The ban doesn’t work.
Llyr Gruffydd, Wales’ new minister for Rural Resilience, is calling time on the winter restriction on spreading manure. The previous Labour government had slapped these rules on farms. River campaigners cheered. Farmers seethed. It was a recipe for anger, not cooperation.
Gruffydd isn’t here to fix the argument by ignoring the farmers. He thinks we can use technology. Real data. Weather forecasts. Not “farming by calendar.”
He says the tension between Plaid Cymru’s green goals and its farming roots is a myth. The new government still wants net zero by 2035, then again by 2045, then ten years early to the rest of the UK, 2055—wait, the goal is 2050, they want to be 10 years early, so 2040. Ten years ahead. The climate agenda stays. The method changes.
The Chaos of Slurry
Here’s the deal with muck. It’s a mix of cow dung and water. Natural fertilizer. Great for soil. Terrible for rivers if it leaks.
When slurry hits the water, sunlight can’t get through. Algae explodes. Oxygen vanishes. Wildlife gasps for air.

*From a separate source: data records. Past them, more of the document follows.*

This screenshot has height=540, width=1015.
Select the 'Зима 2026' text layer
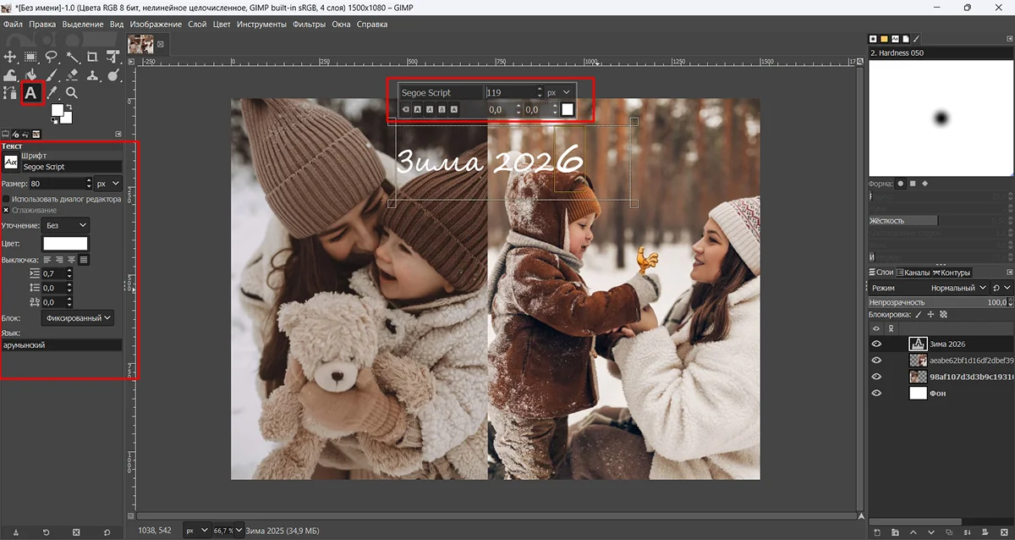coord(947,344)
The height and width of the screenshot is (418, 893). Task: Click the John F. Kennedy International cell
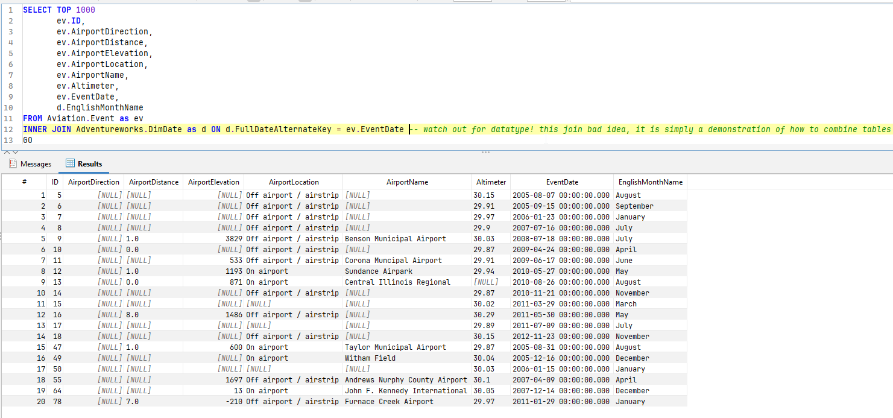coord(406,391)
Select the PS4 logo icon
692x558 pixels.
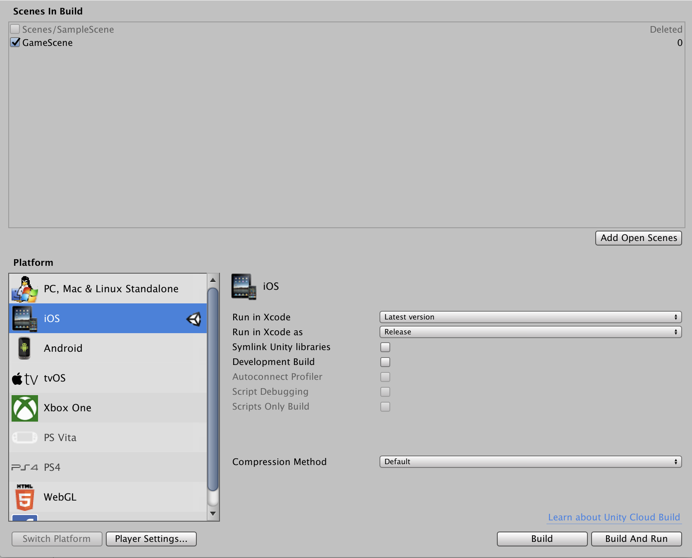click(25, 467)
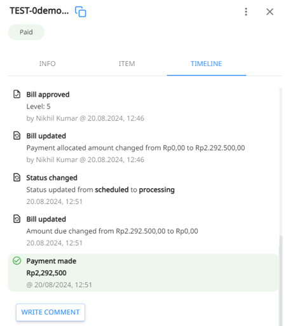Select the TIMELINE tab
This screenshot has width=286, height=326.
207,64
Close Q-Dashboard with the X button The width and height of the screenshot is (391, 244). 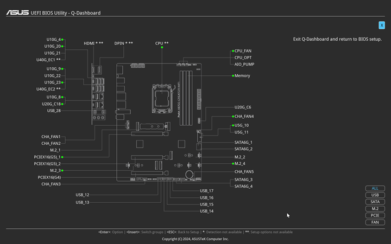[x=382, y=25]
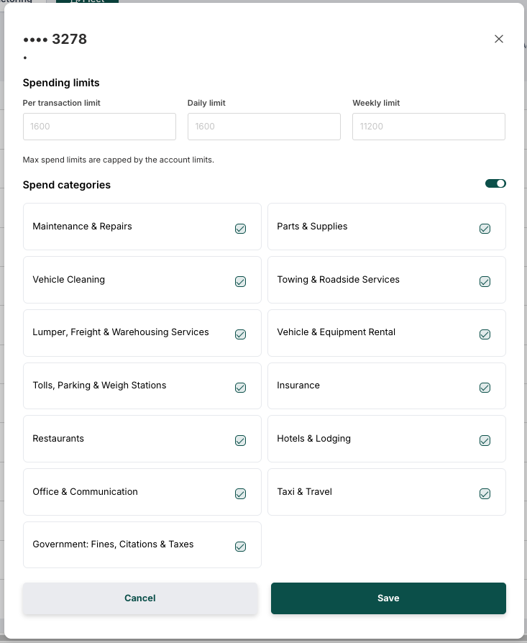Uncheck Vehicle & Equipment Rental
This screenshot has width=527, height=643.
(x=485, y=334)
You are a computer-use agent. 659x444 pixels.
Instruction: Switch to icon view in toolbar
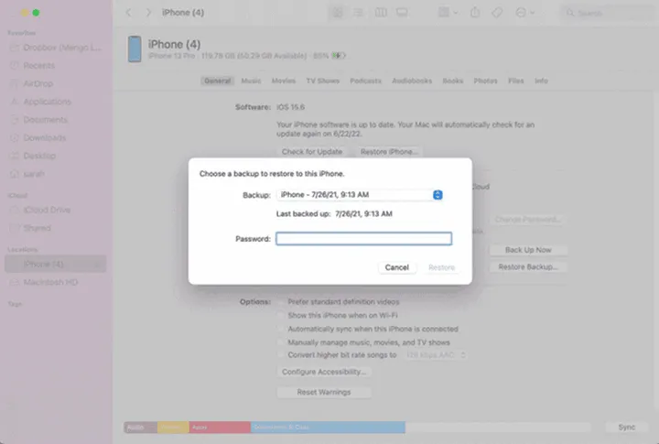coord(338,13)
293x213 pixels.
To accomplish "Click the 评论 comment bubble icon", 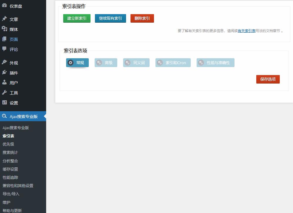I will tap(4, 49).
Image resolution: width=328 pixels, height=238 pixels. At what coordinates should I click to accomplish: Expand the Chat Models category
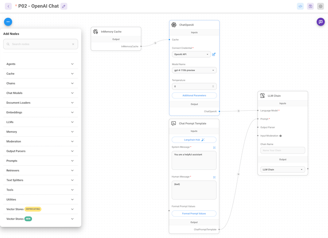tap(40, 93)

“The country’s waterways are in chaos,” the river groups warned. They argued farmers had ten years to adapt. They should be ready by now.
Since 2021, farms have needed five months of storage. You couldn’t spread from mid-October through January. It was rigid. Heavy.

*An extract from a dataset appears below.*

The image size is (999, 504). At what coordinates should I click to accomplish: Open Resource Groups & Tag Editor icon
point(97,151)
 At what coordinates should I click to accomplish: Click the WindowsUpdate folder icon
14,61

Farmers hated it. They said storage is expensive. They argued the weather matters more than the month. If it’s sunny and dry in December, why wait until February? The rules felt disconnected from reality.
Look Out the Window
Gruffydd was previously Plaid Cymru’s spokesperson in opposition. Now he holds the keys.
He admits the ban isn’t working.
“If you want to know if the weather is right,” he said, “don’t look at a calendar. Look out the window.”
We need technology to manage slurry. The ban will change. Whether it changes before this winter is unclear. They will “do what we can.” That’s as specific as it gets.
Farming has been volatile. Huge protests hit the Senedd in 24. Subsidies, rules, anger. It’s been a rough ride. Gruffydd promises someone who gets it. Someone determined to solve the problems.
The budget? It’s ring-fenced. It won’t grow fast in this economy, but it won’t shrink either. Multi-year commitments. The stability farmers crave.
The Wildlife Problem
Then there’s TB. Bovine TB. The badgers are involved.
Gruffydd agreed with the TB Programme Board. You can’t just look at cattle. You have to address the disease in wildlife too. That usually implies culling. Environment groups aren’t happy about that, but the minister isn’t backing away.
Some people noticed something else. Or rather, what wasn’t there.
Climate and nature are gone from his title.
River Action pointed out on X: “Why drop the dedicated minister for climate change? Why not prioritize nature?”
The Future Generations Commissioner called it “disappointing.” No environment mention in the first minister’s core missions. It feels like a slight. A retreat.
Gruffydd insists there is no tension. Fixing nature helps farming. Fixing climate helps everyone. He sees synergy.
The farmers might get some breathing room this winter. The rivers might still face the same chaos. Who wins? Who loses?
The minister thinks he’s found the answer. The window looks a different way to everyone else.